Materials and Methods
The following lipids were purchased from Avanti Polar Lipids: 1-palmitoyl-2-oleoyl-sn-glycero-3-phosphoethanolamine [phosphatidylethanolamine (PE)]; 1,2-dioleoyl-sn-glycero-3-phospho-l-serine [phosphatidylserine (PS)]; 1-palmitoyl-2-oleoyl-sn-glycero-3-phosphocholine [phosphatidylcholine (PC)]; 1,2-dipalmitoyl-sn-glycero-3-phospho-ethanolamine-N-(7-nitro-2–1,3-benzoxadiazol-4-yl) (NBD-PE);N-(lissamine rhodamine B sulfonyl)-1,2-dipalmitoyl-sn-glycero-3-phosphoethanolamine (rhodamine-PE); and 1,2-dioleoyl-sn-glycero-3-phosphoethanolamine-N-(5-dimethylamino-1-naphthalenesulfonyl) (dansyl-PE). N,N′-dimethyl-N-(iodoacetyl)-N′-(7-nitrobenz-2-oxa-1,3-diazol-4-yl)ethylenediamine (IANBD-amide) was purchased from Invitrogen. Accudenz was purchased from Accurate Chemical & Scientific Corporation. Glutathione Sepharose and Ni2+ Sepharose High Performance affinity media were obtained from GE Healthcare Bio-Sciences.

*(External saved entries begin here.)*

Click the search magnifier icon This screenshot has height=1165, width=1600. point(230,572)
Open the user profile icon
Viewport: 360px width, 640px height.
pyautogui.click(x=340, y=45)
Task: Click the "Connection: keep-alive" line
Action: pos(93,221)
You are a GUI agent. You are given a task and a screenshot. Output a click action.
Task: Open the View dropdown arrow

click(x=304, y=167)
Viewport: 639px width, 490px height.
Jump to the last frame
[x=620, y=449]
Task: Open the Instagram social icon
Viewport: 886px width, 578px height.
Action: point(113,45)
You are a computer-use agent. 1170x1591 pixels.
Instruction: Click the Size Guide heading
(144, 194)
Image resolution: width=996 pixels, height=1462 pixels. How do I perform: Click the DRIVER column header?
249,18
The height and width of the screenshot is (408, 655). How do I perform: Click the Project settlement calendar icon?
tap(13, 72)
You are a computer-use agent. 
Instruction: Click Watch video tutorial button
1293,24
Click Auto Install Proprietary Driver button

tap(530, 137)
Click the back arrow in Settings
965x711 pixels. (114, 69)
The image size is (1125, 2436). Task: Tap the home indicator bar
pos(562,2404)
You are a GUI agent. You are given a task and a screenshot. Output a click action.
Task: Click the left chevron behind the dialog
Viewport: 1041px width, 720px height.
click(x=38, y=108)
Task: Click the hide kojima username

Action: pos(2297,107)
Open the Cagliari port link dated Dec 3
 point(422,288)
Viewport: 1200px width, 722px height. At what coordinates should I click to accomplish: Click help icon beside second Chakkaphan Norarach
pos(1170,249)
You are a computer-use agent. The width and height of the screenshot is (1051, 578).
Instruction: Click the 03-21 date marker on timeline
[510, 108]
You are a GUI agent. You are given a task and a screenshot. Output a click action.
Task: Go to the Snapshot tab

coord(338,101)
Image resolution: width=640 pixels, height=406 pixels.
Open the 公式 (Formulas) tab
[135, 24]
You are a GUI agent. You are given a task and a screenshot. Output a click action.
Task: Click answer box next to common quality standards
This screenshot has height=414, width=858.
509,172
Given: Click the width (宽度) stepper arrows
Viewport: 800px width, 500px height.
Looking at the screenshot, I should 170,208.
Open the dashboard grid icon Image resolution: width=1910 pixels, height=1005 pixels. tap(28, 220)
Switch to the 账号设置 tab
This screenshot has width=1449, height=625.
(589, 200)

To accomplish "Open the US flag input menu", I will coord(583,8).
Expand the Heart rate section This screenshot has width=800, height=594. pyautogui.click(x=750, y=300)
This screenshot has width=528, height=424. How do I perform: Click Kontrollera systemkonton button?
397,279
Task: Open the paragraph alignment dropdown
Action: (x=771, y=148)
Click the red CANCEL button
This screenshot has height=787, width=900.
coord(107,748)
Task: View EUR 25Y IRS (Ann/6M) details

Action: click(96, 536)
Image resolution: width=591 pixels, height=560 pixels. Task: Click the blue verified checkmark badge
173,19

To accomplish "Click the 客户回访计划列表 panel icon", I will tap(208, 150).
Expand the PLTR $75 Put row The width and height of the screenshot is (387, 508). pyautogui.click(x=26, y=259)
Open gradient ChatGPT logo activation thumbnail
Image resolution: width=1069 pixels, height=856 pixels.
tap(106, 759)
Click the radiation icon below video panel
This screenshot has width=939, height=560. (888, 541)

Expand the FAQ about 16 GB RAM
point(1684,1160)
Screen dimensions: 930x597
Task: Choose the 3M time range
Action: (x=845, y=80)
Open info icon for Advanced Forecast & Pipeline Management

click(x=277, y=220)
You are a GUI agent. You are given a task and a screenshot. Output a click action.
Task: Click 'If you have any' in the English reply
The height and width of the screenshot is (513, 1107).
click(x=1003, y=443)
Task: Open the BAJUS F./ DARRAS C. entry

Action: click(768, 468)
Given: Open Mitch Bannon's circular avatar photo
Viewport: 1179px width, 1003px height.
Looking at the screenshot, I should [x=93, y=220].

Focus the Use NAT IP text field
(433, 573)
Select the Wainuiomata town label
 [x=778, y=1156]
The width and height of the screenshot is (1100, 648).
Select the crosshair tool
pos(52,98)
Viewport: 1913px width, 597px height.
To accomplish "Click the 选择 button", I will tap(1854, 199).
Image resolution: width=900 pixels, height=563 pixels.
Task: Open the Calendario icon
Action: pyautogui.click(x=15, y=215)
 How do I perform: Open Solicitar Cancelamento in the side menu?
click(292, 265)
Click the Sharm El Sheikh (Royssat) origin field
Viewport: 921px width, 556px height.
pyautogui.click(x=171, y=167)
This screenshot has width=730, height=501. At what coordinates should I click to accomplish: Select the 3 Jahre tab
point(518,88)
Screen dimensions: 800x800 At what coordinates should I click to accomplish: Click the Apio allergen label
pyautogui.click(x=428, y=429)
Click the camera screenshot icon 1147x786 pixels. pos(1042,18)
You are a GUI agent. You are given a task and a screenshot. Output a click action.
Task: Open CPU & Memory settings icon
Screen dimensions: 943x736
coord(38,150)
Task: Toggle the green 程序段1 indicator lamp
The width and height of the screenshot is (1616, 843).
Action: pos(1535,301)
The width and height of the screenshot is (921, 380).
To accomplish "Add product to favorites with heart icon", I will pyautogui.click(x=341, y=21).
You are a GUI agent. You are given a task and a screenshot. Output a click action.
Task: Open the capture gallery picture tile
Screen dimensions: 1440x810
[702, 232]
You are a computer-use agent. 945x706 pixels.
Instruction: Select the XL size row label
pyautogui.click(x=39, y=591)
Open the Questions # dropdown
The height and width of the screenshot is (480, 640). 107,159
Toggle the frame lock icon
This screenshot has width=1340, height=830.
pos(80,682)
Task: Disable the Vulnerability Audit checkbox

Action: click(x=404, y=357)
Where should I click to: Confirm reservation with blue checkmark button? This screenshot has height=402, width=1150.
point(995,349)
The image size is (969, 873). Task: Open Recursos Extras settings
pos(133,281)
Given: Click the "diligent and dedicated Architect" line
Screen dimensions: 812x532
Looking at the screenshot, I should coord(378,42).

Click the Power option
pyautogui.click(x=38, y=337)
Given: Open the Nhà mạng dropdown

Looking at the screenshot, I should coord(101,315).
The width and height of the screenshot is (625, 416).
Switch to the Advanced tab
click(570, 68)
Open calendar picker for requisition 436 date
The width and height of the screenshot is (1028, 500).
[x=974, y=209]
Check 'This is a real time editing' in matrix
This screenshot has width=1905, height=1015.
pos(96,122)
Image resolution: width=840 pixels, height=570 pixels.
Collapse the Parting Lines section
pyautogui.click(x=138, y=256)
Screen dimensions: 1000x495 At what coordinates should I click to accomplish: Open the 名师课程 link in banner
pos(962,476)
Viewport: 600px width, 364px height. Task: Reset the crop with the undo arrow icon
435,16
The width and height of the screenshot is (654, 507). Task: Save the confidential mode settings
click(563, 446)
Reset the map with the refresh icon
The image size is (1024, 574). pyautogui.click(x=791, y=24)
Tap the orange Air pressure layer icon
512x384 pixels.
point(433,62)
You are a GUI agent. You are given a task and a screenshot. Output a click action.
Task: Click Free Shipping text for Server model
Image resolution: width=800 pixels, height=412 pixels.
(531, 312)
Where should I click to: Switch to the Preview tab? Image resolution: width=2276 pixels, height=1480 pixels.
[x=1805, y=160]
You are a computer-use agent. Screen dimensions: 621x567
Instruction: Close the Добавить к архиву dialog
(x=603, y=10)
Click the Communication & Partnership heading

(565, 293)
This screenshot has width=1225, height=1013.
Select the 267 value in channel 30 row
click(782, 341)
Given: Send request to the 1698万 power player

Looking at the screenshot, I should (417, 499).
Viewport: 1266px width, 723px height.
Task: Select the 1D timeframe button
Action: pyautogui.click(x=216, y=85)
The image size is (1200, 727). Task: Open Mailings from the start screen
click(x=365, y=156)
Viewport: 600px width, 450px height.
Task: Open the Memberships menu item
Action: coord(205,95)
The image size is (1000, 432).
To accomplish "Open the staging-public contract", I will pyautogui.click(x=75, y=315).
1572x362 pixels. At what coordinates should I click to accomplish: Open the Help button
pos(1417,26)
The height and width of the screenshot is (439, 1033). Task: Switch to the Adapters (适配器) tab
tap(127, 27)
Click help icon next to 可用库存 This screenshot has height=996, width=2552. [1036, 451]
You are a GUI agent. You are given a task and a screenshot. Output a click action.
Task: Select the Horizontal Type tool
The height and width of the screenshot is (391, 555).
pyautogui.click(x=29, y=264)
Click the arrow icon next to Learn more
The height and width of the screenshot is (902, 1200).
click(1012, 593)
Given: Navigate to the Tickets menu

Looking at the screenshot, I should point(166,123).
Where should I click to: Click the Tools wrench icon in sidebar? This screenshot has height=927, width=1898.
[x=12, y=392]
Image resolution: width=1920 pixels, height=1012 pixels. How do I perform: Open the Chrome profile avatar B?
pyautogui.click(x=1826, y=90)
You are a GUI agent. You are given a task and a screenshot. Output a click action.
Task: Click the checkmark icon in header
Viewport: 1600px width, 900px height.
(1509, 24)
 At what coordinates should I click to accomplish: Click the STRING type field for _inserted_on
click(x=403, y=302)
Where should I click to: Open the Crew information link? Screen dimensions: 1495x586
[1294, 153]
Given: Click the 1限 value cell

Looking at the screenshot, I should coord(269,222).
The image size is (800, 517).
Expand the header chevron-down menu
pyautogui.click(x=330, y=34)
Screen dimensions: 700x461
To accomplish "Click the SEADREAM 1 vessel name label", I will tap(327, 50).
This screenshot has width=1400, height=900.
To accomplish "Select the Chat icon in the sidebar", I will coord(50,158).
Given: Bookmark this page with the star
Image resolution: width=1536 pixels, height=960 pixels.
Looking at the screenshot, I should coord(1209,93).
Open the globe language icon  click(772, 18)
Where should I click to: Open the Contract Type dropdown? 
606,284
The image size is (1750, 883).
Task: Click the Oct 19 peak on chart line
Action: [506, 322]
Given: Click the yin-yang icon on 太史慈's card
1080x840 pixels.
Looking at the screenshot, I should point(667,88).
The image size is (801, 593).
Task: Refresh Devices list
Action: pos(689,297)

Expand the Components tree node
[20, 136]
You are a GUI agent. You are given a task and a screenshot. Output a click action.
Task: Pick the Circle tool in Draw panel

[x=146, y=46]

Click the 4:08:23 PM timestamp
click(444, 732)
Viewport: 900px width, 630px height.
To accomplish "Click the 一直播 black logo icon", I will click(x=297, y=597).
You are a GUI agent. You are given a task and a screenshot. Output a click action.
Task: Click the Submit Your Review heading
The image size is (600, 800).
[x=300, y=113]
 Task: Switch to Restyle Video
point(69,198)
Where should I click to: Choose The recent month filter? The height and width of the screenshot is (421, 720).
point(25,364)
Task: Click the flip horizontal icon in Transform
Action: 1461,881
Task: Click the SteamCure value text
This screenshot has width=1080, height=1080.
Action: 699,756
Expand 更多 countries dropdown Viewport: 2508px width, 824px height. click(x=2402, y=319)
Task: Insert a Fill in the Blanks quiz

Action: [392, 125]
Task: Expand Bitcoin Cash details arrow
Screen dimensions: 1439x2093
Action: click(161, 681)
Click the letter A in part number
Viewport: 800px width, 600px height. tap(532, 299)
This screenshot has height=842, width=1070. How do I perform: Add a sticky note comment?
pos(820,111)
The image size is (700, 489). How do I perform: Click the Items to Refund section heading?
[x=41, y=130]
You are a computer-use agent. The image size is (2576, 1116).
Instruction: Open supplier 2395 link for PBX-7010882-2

Recombinant proteins and protein purification.
cDNA encoding the cytoplasmic domain (denoted C2AB) of rat syt-1 (residues 96–421; the amino acid residues for all other syt constructs below are indicated in parentheses) was provided by T. C. Südhof (Department of Molecular and Cellular Physiology, Howard Hughes Medical Institute, Stanford University, Stanford, CA); the D374 mutation was corrected by replacement with a glycine. cDNA for syt-2 (C2AB, 139–423), syt-6 (C2AB, 143–426), syt-7 (C2AB, 134–403), and syt-9 (C2AB, 104–386) were provided by M. Fukuda (Department of Developmental Biology and Neurosciences, Tohoku University, Sendai, Miyagi, Japan). cDNA encoding syt-3 (C2AB, 290–569) was provided by S. Seino (Department of Physiology and Cell Biology, Kobe University Graduate School of Medicine, Kobe, Japan). W. A. Catterall (Department of Pharmacology, University of Washington, Seattle, WA) provided α1B-synprint in a pTrcHis vector.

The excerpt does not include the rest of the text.